Terror threat

Hezbollah is gaining traction in Lebanon, but how much influence does the Party of God have in a region of 300 million Arabs?

Beirut Street 520 (photo credit: Bloomberg)
Beirut Street 520
(photo credit: Bloomberg)
Rani Bazzi was 39 years old, and had spent his entire life fighting Israel. He spoke perfect English and had studied engineering. He had moved to Bint Jbail, a major village in southern Lebanon near the Israeli border that was a center of Hezbollah activity. There Bazzi encouraged his extended family to remain in the country and fight Israel. He spent time in an Israeli prison. He explains that to become a Hezbollah fighter, a man “must want it. It is not easy to become a fighter. He must be an honest guy. He must not be following girls, he must not drink alcohol.”

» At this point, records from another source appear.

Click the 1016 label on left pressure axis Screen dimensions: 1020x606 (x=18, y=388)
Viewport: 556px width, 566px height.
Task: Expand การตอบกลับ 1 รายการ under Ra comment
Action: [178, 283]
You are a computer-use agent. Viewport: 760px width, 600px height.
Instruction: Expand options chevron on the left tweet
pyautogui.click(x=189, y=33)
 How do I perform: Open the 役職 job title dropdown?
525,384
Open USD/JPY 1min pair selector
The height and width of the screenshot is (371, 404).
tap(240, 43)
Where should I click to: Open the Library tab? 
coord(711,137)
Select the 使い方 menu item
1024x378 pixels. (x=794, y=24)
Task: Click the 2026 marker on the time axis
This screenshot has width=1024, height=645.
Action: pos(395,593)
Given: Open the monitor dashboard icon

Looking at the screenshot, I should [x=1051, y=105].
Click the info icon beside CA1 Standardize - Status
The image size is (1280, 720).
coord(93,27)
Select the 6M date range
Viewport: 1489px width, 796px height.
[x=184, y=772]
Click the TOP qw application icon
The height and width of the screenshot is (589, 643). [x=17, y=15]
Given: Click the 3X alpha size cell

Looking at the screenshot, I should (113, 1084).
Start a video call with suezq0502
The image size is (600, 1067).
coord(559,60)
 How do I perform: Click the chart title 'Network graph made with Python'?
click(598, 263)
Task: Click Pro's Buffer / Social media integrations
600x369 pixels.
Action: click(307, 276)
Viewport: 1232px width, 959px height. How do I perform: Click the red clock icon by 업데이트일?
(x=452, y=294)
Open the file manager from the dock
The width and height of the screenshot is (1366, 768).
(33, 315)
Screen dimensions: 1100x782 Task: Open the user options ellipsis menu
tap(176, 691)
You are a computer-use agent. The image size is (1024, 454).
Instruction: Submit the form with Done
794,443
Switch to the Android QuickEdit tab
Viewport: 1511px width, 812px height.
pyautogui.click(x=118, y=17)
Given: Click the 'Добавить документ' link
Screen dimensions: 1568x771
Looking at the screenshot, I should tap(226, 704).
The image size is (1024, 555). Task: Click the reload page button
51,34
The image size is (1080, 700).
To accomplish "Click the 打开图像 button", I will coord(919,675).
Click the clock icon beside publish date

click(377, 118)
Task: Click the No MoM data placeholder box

For all the talk of not following girls, however, Bazzi’s speech is peppered with descriptions of women. “They say to the fighters of Hezbollah that your equipment is like your woman, so if you run away you take your woman.” Before the 2006 war with Israel “we were waiting for combat like a man awaits his bride.”
Thanassis Cambanis’s book is full of such profiles of the fighters and supporters who make up Hezbollah’s ranks. A lecturer at Columbia University, Cambanis is a journalist who covered the Middle East as the Boston Globe’s bureau chief and also for The New York Times. He became intimately familiar with Lebanon; “during the six years of reporting in the Middle East I encountered no popular movement that rivaled Hezbollah as a militia or an ideological force.”
What seems to have shocked him is that so many of its members were “educated middle-class types... professionals with alternatives and aspirations.” They were businessmen who had lived in America, diamond merchants from Africa, collegeeducated men who had received a liberal Western education, and they even spoke English with American accents. It seems that when something strikes so close to home, which is to say that it seems to imply any American could be a Hezbollah supporter, then a Western journalist begins to ask “what is this?” Cambanis is both surprised and honest about the Party of God. For instance when Israel withdrew from Lebanon in 2000, leaving behind its Christian allied militias, “[Hezbollah leader Hassan] Nasrallah ordered his followers to keep their hands off all collaborators.” The evidence for this is that “I met [a] Hezbollah [operative] who recalled years later how instead of meting out vigilante justice they cordoned off the collaborator villages and protected their erstwhile tormentors from harm.”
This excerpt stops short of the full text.